What you should do: Reproduce word for word the part of the rows that opens with the first row and closes with the line containing "will tap(1258, 529).", including both ends.

Task inputs:
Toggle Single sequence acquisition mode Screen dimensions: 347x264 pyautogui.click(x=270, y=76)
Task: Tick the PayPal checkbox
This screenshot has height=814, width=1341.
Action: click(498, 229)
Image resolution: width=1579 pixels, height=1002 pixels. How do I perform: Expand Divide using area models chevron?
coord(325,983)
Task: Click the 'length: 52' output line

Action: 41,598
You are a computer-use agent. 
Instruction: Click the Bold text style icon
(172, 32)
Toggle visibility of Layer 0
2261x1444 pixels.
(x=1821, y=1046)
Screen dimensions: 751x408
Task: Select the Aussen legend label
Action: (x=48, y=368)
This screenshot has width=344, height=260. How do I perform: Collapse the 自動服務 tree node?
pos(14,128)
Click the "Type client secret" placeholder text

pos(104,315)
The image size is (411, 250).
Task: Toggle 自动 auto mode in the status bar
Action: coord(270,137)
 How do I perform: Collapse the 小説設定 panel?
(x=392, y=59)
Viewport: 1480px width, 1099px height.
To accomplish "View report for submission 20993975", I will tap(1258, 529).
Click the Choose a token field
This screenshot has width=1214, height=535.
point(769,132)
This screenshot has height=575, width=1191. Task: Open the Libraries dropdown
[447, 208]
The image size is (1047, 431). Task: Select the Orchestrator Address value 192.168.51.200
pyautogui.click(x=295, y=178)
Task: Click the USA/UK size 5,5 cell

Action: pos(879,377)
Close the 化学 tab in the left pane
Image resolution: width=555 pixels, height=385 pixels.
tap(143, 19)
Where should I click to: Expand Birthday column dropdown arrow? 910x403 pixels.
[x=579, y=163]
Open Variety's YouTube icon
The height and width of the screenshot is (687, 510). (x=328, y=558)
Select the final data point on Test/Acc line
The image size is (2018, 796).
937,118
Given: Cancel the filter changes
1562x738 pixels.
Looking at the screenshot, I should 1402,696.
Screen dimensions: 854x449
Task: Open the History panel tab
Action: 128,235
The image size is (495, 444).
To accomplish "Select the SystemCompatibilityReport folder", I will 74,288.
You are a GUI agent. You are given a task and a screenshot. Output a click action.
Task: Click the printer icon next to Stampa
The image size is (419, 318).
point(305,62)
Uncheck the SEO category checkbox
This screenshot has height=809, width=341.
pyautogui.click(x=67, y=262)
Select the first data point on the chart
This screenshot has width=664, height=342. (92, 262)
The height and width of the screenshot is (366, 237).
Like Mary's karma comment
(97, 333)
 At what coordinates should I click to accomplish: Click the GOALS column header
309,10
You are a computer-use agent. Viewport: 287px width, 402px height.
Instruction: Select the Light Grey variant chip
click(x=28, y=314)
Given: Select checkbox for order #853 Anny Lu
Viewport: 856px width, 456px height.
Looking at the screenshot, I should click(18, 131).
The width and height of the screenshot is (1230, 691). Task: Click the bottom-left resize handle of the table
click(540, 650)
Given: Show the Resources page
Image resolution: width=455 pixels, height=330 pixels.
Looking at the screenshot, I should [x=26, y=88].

The answer:
Toggle Single sequence acquisition mode Screen dimensions: 347x264 pyautogui.click(x=270, y=76)
Task: Tick the PayPal checkbox
This screenshot has height=814, width=1341.
Action: click(498, 229)
Image resolution: width=1579 pixels, height=1002 pixels. How do I perform: Expand Divide using area models chevron?
coord(325,983)
Task: Click the 'length: 52' output line

Action: 41,598
You are a computer-use agent. 
Instruction: Click the Bold text style icon
(172, 32)
Toggle visibility of Layer 0
2261x1444 pixels.
(x=1821, y=1046)
Screen dimensions: 751x408
Task: Select the Aussen legend label
Action: (x=48, y=368)
This screenshot has width=344, height=260. How do I perform: Collapse the 自動服務 tree node?
pos(14,128)
Click the "Type client secret" placeholder text

pos(104,315)
The image size is (411, 250).
Task: Toggle 自动 auto mode in the status bar
Action: coord(270,137)
 How do I perform: Collapse the 小説設定 panel?
(x=392, y=59)
Viewport: 1480px width, 1099px height.
To accomplish "View report for submission 20993975", I will tap(1258, 529).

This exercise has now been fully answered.